Unlike the pathetic little weasels at GISS, NASA’s finest are climate skeptics.
To the long list of right-wing, knuckle-dragging know nothings who dare question so-called “global warming,” environmentalists now can add six Apollo astronauts, two rocket men who flew aboard Skylab, and a pair of former directors of the Johnson Space Center (JSC).
These veterans of America’s space program are among the 49 retired NASA employees who recently asked the space agency to halt what they consider its unscientific advocacy of climate alarmism.
Astronaut Buzz Aldrin told the Daily Telegraph that he believes the climate has been changing for billions of years. In a letter to NASA administrator Charles Bolden Jr., these rocket scientists, space explorers, and other men and women of reason requested, “NASA and the Goddard Institute for Space Studies (GISS) refrain from including unproven remarks in public releases and websites.”
They added: “We believe the claims by NASA and GISS, that man-made carbon dioxide is having a catastrophic impact on global climate change are not substantiated, especially when considering thousands of years of empirical data. With hundreds of well-known climate scientists and tens of thousands of other scientists publicly declaring their disbelief in the catastrophic forecasts, coming particularly from the GISS leadership, it is clear that the science is NOT settled.”

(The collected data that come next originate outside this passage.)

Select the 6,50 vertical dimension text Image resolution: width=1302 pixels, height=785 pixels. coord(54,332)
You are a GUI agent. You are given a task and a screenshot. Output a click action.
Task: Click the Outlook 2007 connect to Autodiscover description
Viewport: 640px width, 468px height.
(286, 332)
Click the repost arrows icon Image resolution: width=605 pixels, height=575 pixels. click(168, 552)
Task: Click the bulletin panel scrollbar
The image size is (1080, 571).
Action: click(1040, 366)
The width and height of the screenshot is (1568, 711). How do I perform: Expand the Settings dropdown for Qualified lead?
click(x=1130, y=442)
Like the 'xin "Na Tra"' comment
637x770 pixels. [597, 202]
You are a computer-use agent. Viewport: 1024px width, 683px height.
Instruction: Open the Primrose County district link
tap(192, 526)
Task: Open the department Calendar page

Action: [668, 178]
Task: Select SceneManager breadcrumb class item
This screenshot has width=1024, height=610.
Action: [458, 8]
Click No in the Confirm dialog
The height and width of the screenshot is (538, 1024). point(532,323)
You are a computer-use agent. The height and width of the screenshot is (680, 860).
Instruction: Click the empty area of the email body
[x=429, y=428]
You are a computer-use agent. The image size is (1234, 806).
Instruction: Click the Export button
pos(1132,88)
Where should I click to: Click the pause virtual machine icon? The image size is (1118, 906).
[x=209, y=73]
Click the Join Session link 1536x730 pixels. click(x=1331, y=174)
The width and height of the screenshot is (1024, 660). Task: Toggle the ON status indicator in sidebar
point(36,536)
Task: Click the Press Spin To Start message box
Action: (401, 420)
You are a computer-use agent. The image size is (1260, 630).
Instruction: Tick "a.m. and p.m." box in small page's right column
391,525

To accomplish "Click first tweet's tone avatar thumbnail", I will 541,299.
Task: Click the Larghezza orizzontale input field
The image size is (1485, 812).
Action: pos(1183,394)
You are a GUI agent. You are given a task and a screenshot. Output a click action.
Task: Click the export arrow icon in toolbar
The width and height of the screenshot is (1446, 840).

“The unbridled advocacy of CO2 being the major cause of climate change is unbecoming of NASA’s history of making an objective assessment of all available scientific data prior to making decisions or public statements,” the March 28 letter continued.
“We feel that NASA’s advocacy of an extreme position, prior to a thorough study of the possible overwhelming impact of natural climate drivers is inappropriate,” the document concluded. “At risk is damage to the exemplary reputation of NASA, NASA’s current or former scientists and employees, and even the reputation of science itself.”
The letter’s signatories share at least 1,168 years of combined service to NASA. They include Gerald C. Griffin and Christopher C. Kraft, both of whom ran the JSC; former Space Shuttle Program Director Leroy Day, Skylab astronauts Ed Gibson and Joseph Kerwin, and Apollo astronauts Phillip K. Chapman, Walter Cunningham, Charles Duke, Richard Gordon (also a Gemini veteran), Harrison Schmitt, and Al Worden.
Among these brave men, Duke and Schmitt walked on the moon, and Gordon and Worden flew there without landing.
President Obama says that these lunar astronaut skeptics believe the moon is made of green cheese.